Time for Ballmer to move on...

By going with HD DVD, Microsoft took an emotional anti-Sony decision. And by bundling the Blu-ray player in the PS3 Sony has managed to rapidly overtake the Toshiba based HD DVD format and very soon Microsoft could be forced into an unpalatable climb down by allowing OEM version of the Blu-ray drives into the Xbox 360, in fact we’d say that this is pretty inevitable within a year.

So a market leading gaming console position is perhaps not to be envied quite so much, and perhaps the only consolation is just how badly Sony managed the entire PS3 launch. But it’s doing better now, and that spells even more bad news for Xbox. Actually the Xbox has a shining light in that the Xbox Live network, although under pressure from Sony now, is an outright success and this is perhaps the only area where Microsoft has learned (from iTunes) how to move into services.

Until recently Microsoft had been growing market share in mobile handsets, but it still has virtually no chance to move towards dominance from a purely software defined architecture. It is here that the lesson about an operating system not being a platform needs to be best absorbed.

Java is a platform. MobiTV is a platform, DVB-H and MediaFLO are platforms, Brew and Series 60 are platforms, but none of them are operating systems, none of them offer the Windows look and feel and they can all sit on virtually ANY handset, be it Windows Mobile, Symbian, Linux or a proprietary chipset BIOS.

Linux is picking up speed as a consumer electronics operating system and particularly on the handset. Motorola could have fully embraced Microsoft, instead it has pushed Linux on handsets. Palm could have doubled the Windows Mobile reach, instead it will now revert back, in part at least, to Linux.

Similarly on the Ultra Mobile PC Intel could have solely embraced some form of Windows, but instead it has just decided to use Linux as well and hedge its bets.

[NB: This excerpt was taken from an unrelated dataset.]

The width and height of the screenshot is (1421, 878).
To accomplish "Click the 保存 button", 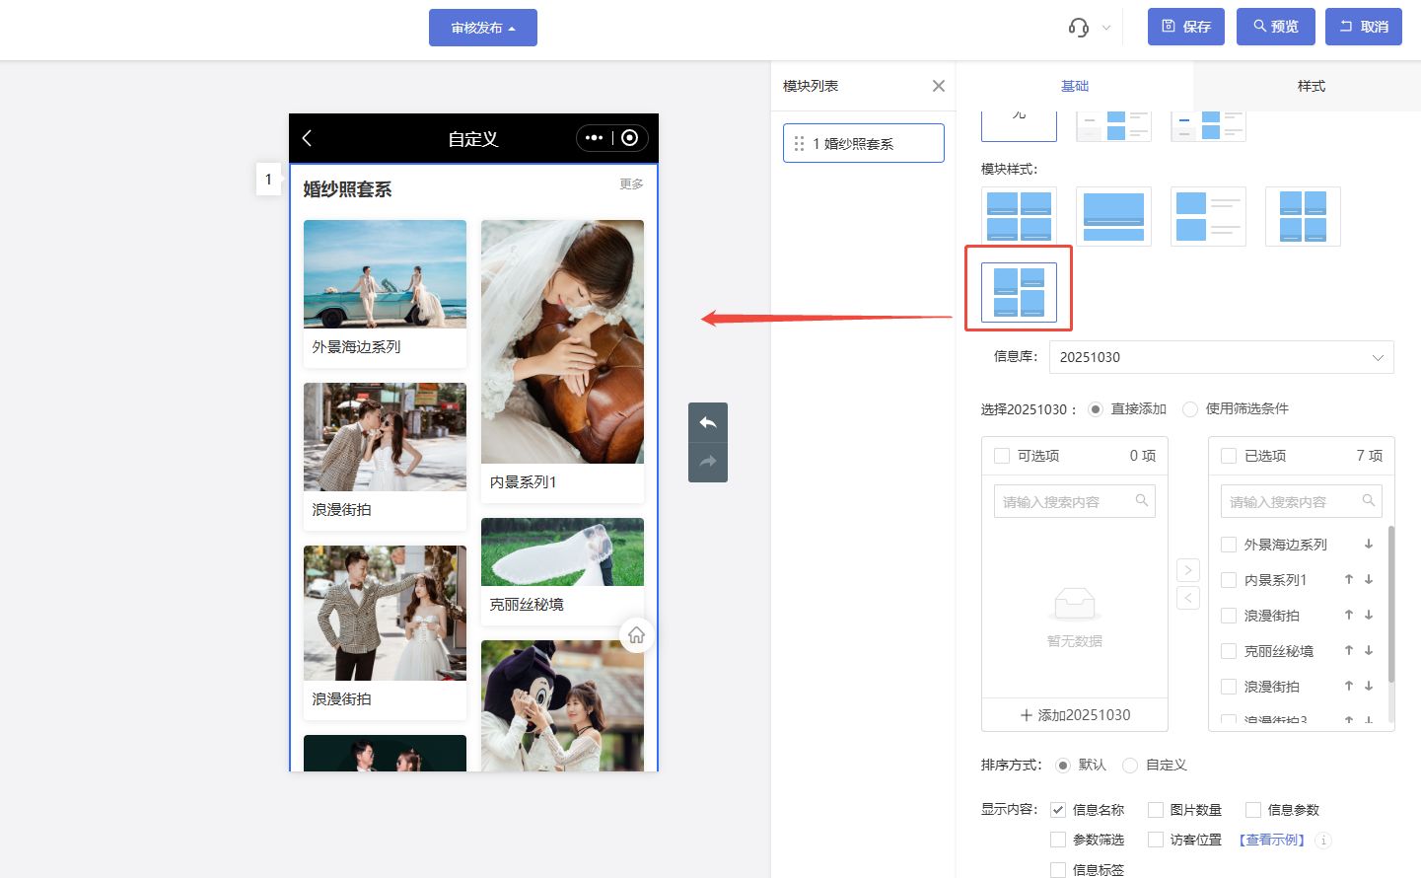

This amounts to a major split with its original partner and one which could leak back into the enterprise and PC domains, and begin to erode Microsoft’s appearance of an unassailable lead.

In fact Intel here seems to have more in common with Nokia than with IBM (see elsewhere in this issue) and the convergence of devices from the PC down to the handset and from the handset up to the palm sized and tablet PCs, will push Linux more and more and make it more acceptable in the enterprise.

Following the leader

The advertising obsession of Microsoft, due to the need it has to cover every move that Google makes, is sending mixed messages to the world. IBM, during its recovery stopped trying to be Microsoft, and in the same way Microsoft has to stop trying to be Google and find its own new paradigm.

In the world of networks Microsoft is also trying to invade the operator’s turf by using Connected Services Framework, sitting it between .Net applications and IMS. This could lead to millions of services across the world’s networks, in many cases doing the jobs that Cisco’s product line used to do. But it could equally lead to an all out war between Cisco and Microsoft in networking, and that will be both distracting and unprofitable.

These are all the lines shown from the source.